━━━━━ Trecho do documento ━━━━━

Parte do problema é a alta rotatividade dos funcionários nos serviços sociais. “Existe uma grande perda de conhecimento devido à rotatividade do pessoal que trabalha nos serviços de proteção à criança. Eles estão sob pressão, precisam lidar com um grande número de casos e delegar o trabalho às organizações de guarda infantil”, disse Keller.

Blülle cita exemplos de organizações que oferecem um excelente apoio às famílias de acolhimento, mas com as exigências de transparência financeira ainda não sendo universalmente aplicadas pelas autoridades, ele concorda com a possibilidade dos operadores menos altruístas de estarem colocando mais ênfase nos lucros.

Nos últimos anos, a imprensa suíça questionou as credenciais e os métodos de operação de diversas organizações de acolhimento familiar.

Boas práticas

O cantão nos Grisões, ao leste da Suíça, tomou a dianteira na regulamentação do setor ao introduzir sua própria lei de guarda infantil em 2007, sob a liderança de Andrea Ferroni, chefe do departamento de Assistência Social dos Grisões.

“Fomos o primeiro cantão a regular as organizações de acolhimento de crianças. Percebemos que as estruturas de acolhimento para as crianças, que não podem viver com os seus pais, haviam se diversificado bastante e a lei precisava acompanhar esse desenvolvimento”, afirmou Ferroni.

“A questão de saber se uma organização está trabalhando corretamente se tornou mais importante em todas as categorias da assistência social. Quando você está colocando uma criança sob guarda não basta ter uma cama livre ou um bom coração. Normas de qualidades têm de ser também estabelecidas”, acrescentou.

Muita coisa está em jogo para as crianças sob guarda, que já viveram dificuldades em casa. 

“Um em três crianças sob cuidados já mudou de lar pelo menos uma vez”, explica Blülle. “Sabemos através da pesquisa em anexo que bebês e crianças pequenas sofrem das consequências negativas de uma separação dos pais. Os efeitos sobre as crianças mais velhas e adolescentes foram ainda pouco pesquisados.”

“Essas são as crianças que já passaram por muitas experiências difíceis. Precisamos apoiar as famílias de acolhimento. Não podemos esperar delas que se apoiem em uma instituição para resolver os problemas mais sérios”, acrescentou.

━━━━━

### Tarefas propostas
1: Transcreva do trecho sobre acolhimento familiar a parte que se inicia nas palavras que contêm "Parte do problema" e se encerra em "de acolhimento familiar.".
2: Responda com base no trecho sobre acolhimento familiar:
(a) Em que ano o cantão dos Grisões introduziu sua própria lei de guarda infantil?
(b) Segundo Blülle, que proporção das crianças sob cuidados já mudou de lar pelo menos uma vez?
(c) Que cargo ocupa Andrea Ferroni?
3: Prossiga com o trecho sobre acolhimento familiar na Suíça a partir do ponto em que ele termina.
Os dados a seguir não têm relação com o trecho sobre acolhimento familiar.

━━━━━ Dados fornecidos ━━━━━

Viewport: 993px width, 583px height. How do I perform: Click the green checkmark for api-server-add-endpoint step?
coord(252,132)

━━━━━
━━━━━ Dados fornecidos ━━━━━

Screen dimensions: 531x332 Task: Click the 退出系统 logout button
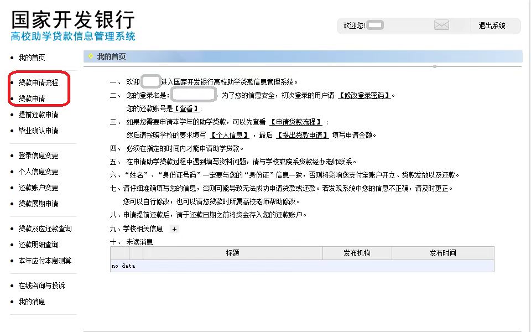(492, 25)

━━━━━

### Respostas
1:
Parte do problema é a alta rotatividade dos funcionários nos serviços sociais. “Existe uma grande perda de conhecimento devido à rotatividade do pessoal que trabalha nos serviços de proteção à criança. Eles estão sob pressão, precisam lidar com um grande número de casos e delegar o trabalho às organizações de guarda infantil”, disse Keller.

Blülle cita exemplos de organizações que oferecem um excelente apoio às famílias de acolhimento, mas com as exigências de transparência financeira ainda não sendo universalmente aplicadas pelas autoridades, ele concorda com a possibilidade dos operadores menos altruístas de estarem colocando mais ênfase nos lucros.

Nos últimos anos, a imprensa suíça questionou as credenciais e os métodos de operação de diversas organizações de acolhimento familiar.

2:
(a) Em 2007.
(b) Uma em cada três.
(c) Chefe do departamento de Assistência Social dos Grisões.

3:
Apoio

Os bons exemplos mostram que fornecer a forma correta de apoio funciona. Blülle refere-se à Fundação de IntegraçãoLink externo de Kaltenrieder, no Emmental, uma organização de guarda voltada a crianças com problemas de aprendizado e comportamental, capaz também de oferecer terapias e aulas de apoio. 

“Famílias em integração podem nos contatar 24 horas por dia em caso de necessidade. Elas também são encorajadas a relatar os problemas, ou identificá-los nos seus estágios iniciais e solucionar conflitos”, disse Blülle.

Das mais de cem crianças colocadas sob guarda em outras famílias nos últimos quinze anos, apenas quatro casos de ruptura no relacionamento com as famílias de acolhimento ocorreram.

Que a Suíça, com sua estrutura fortemente federativa, tenha uma multiplicidade de serviços responsáveis pela guarda de crianças em risco não surpreende. Saúde, educação e assistência social estão na alçada dos cantões. Diferentes modelos foram desenvolvidos em diferentes cantões.

Ferroni acredita que a implementação pelos cantões dos novos regulamentos da guarda de menores, assim como a nova Lei de proteção a crianças e adultos, serão suficientes para elevar os padrões em todo o país no espaço de tempo de cinco anos.

“Era uma necessidade urgente ter esses instrumentos legais. Suponho que os cantões estejam levando a sério e implementando o mais rápido possível essas regulamentações para o bem-estar das crianças e suas chances de desenvolvimento”, disse.